If $x>0$, then find the greatest value of the expression $ \frac{x^{100}}{1+x+x^2+x^3+\cdots+x^{200}}$

Question

If $x>0$, then find the greatest value of the expression $ \dfrac{x^{100}}{1+x+x^2+x^3+\cdots+x^{200}}$

This expression simplifies to $ \frac{(x^{100})(x-1)}{x^{200}-1}$ using sum of n terms of GP. Now one can find the maxima by equating the derivative to zero.

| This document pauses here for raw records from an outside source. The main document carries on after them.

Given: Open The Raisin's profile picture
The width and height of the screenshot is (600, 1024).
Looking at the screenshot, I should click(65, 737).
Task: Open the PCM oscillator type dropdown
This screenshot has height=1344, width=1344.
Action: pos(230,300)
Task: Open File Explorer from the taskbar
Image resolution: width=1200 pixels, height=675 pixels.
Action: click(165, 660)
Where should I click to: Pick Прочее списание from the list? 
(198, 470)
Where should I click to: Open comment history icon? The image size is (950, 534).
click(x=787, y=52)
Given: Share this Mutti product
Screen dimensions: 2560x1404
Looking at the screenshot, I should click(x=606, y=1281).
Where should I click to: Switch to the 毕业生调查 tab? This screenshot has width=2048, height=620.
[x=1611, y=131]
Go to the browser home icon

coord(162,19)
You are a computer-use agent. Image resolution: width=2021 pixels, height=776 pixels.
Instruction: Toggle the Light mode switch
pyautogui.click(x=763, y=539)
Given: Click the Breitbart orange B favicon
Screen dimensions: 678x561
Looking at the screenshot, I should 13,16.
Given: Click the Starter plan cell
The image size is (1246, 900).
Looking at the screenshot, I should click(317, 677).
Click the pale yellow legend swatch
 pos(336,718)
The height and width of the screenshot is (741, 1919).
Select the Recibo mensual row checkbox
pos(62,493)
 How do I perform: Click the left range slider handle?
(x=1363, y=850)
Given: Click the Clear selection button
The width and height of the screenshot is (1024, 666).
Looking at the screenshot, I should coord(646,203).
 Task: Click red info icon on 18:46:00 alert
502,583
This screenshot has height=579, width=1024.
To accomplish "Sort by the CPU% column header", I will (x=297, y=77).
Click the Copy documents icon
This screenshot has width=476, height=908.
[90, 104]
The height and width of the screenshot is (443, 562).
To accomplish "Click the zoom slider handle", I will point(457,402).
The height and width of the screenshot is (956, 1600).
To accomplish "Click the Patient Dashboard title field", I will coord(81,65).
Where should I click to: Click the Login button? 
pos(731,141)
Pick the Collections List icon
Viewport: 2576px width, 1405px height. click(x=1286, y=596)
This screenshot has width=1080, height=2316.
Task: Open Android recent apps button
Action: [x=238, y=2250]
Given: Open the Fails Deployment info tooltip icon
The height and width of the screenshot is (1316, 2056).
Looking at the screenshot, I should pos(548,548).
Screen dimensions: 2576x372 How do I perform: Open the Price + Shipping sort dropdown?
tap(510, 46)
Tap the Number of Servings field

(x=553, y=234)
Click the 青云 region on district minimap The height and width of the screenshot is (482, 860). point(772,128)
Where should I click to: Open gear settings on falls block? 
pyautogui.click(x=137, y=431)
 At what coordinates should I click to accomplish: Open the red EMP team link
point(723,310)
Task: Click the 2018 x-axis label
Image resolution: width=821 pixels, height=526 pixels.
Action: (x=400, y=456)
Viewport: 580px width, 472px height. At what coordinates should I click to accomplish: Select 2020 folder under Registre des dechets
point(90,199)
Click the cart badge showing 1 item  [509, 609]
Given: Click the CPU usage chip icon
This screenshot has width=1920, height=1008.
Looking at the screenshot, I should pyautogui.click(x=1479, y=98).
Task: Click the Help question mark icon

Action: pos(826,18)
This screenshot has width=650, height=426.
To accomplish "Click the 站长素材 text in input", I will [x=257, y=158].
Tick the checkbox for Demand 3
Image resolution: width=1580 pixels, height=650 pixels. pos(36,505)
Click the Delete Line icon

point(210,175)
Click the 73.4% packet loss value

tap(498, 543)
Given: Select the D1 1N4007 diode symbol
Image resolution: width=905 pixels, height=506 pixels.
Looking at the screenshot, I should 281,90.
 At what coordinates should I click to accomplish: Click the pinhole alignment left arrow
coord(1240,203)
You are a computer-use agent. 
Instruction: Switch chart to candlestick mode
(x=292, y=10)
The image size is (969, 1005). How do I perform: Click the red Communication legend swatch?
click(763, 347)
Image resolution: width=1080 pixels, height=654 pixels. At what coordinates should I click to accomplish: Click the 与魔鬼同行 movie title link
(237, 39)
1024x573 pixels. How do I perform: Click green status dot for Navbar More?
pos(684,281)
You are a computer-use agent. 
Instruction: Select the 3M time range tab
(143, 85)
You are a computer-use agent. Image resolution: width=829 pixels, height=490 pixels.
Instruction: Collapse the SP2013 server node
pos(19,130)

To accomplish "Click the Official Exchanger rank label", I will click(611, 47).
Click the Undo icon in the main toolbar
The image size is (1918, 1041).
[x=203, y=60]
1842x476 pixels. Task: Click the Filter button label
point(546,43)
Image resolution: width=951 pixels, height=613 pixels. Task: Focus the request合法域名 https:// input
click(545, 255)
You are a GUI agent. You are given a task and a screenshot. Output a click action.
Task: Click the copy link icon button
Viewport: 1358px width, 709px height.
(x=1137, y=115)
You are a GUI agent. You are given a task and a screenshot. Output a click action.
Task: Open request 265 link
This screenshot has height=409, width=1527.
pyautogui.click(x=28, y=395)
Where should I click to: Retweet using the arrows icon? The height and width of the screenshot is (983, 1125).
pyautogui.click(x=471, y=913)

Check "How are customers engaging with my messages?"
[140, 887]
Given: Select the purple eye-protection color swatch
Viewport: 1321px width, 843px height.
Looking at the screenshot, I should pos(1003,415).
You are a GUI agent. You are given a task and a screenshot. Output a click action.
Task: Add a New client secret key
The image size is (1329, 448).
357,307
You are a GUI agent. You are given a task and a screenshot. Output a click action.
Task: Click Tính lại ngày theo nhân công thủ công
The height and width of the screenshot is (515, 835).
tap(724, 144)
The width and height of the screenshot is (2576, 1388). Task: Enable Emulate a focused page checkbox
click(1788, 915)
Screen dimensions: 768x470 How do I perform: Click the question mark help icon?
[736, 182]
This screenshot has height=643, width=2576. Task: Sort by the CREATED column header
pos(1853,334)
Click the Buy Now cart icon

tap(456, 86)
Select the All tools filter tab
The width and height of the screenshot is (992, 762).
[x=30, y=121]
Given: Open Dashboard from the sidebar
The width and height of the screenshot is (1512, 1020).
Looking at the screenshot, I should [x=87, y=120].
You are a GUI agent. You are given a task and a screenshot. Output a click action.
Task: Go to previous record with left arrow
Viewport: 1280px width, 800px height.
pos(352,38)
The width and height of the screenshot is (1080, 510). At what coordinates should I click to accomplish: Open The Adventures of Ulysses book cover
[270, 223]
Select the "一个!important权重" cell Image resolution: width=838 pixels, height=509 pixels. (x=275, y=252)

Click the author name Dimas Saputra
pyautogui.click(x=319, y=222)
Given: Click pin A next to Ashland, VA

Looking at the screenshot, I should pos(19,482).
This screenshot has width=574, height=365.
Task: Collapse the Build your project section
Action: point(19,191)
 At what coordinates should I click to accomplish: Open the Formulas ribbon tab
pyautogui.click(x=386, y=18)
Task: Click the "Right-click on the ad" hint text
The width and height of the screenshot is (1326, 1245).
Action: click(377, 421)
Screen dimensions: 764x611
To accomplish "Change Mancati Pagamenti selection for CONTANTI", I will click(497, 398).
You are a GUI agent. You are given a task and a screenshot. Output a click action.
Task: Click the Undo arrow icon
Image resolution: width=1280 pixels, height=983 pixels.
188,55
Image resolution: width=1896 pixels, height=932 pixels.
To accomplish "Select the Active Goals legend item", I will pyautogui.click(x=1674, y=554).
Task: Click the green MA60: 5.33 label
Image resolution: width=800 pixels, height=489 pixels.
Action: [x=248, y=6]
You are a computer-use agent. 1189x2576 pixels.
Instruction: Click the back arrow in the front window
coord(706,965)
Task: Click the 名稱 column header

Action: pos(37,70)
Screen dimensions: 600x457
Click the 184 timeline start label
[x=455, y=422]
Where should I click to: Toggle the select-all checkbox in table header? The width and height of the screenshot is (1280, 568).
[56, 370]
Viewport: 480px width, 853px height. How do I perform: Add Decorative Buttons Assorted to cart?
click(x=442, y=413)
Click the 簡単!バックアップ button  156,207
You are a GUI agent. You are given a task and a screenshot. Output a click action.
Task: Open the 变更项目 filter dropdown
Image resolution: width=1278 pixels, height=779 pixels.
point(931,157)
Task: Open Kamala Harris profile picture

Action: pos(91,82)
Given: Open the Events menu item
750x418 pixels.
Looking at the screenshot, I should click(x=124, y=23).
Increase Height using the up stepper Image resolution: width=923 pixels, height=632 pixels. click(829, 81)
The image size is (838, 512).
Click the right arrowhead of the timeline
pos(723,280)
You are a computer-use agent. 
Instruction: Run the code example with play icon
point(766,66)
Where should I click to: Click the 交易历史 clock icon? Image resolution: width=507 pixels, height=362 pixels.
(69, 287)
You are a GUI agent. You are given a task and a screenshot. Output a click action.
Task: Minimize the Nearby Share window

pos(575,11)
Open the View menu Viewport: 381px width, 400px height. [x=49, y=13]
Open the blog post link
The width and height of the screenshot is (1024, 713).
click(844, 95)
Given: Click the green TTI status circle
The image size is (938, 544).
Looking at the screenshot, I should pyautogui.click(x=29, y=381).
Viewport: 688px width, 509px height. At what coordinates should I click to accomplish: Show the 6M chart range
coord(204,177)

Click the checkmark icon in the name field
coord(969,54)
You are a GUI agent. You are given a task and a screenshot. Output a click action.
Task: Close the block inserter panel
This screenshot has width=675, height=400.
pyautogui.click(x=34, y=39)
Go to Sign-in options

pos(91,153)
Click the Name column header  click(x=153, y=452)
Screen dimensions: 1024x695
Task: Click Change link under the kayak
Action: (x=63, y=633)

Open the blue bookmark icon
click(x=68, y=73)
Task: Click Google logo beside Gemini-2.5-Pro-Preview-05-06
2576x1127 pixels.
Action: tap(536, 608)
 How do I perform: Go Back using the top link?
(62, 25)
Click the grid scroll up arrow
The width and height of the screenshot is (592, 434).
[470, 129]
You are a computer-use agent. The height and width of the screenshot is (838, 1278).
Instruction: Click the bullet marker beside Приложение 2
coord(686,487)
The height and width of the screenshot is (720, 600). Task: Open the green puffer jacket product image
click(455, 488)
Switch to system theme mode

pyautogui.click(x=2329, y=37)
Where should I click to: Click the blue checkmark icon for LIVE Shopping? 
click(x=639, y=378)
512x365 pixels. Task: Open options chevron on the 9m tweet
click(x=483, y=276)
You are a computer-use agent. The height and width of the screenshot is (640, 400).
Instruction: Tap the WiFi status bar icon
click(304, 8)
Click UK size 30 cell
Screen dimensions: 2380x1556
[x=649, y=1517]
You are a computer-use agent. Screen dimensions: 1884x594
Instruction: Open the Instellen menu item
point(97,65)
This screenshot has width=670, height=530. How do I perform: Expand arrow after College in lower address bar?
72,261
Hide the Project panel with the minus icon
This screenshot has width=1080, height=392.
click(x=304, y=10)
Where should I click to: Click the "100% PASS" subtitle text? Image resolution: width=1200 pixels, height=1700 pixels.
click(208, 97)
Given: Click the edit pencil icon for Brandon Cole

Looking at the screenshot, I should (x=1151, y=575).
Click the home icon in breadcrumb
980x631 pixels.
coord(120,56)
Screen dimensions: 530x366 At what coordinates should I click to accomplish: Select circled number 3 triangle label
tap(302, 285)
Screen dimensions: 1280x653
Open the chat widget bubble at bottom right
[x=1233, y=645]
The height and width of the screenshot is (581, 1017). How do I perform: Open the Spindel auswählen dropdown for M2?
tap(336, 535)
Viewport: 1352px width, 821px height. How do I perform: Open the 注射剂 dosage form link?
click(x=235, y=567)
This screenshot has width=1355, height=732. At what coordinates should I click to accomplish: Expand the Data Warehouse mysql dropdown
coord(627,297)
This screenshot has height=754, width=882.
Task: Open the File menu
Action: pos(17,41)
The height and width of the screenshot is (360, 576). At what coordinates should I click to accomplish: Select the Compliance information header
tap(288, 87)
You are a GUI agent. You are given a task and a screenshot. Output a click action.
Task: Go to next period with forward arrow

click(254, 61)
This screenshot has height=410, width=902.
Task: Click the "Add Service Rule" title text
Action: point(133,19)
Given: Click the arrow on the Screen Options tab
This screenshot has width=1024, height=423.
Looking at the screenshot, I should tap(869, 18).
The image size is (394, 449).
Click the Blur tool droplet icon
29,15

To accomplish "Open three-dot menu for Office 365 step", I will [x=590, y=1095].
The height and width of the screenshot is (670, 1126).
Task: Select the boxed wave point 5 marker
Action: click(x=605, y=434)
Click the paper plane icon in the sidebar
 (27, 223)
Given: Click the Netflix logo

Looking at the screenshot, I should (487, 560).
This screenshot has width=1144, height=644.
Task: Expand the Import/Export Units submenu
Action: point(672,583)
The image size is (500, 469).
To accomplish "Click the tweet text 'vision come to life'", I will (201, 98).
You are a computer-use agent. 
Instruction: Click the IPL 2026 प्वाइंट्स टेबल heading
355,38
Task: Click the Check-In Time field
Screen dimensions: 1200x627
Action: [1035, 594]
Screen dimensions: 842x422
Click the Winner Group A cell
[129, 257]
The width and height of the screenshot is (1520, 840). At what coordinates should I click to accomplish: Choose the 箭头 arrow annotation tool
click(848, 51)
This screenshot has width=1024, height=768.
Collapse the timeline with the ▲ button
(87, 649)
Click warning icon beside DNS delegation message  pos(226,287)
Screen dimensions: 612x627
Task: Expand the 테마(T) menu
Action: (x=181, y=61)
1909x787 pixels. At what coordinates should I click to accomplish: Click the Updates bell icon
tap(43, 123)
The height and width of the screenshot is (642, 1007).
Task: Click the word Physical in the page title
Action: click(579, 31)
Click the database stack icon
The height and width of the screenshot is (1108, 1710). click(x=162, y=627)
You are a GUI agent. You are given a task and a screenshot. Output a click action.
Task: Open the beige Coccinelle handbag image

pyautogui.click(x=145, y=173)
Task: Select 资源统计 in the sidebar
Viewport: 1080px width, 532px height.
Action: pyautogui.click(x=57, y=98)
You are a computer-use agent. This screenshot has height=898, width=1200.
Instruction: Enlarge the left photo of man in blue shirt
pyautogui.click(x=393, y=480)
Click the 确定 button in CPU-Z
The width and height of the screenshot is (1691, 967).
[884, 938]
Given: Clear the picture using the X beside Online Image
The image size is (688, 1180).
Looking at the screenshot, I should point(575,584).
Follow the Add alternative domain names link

But is there any other way not involving calculus to get the maximum value?

Answer 1

Hint: write it as

$$ \begin{align} & \quad \frac{1}{\cfrac{1}{x^{100}} + \cfrac{1}{x^{99}} + \cdots + \cfrac{1}{x} + 1 + x + \cdots + x^{99} + x^{100}} \\ &= \frac{1}{1 + \left(x+\cfrac{1}{x}\right) + \left(x^2+\cfrac{1}{x^2}\right) + \cdots + \left(x^{100}+\cfrac{1}{x^{100}}\right)} \end{align} $$

and use the fact that $a+\frac{1}{a} \ge 2$ for $a \gt 0$, with equality iff $a=1$.

Answer 2

Using AM-GM at the denominator $\geq 201 ( {\displaystyle \prod_{i =0}^{200} x^i} )^{1/201} $ thus you get denominator is always more than $201 \cdot x^{100}$ thus the max value is $\frac{1}{201} $ at $1$ you can also use graphs to see that.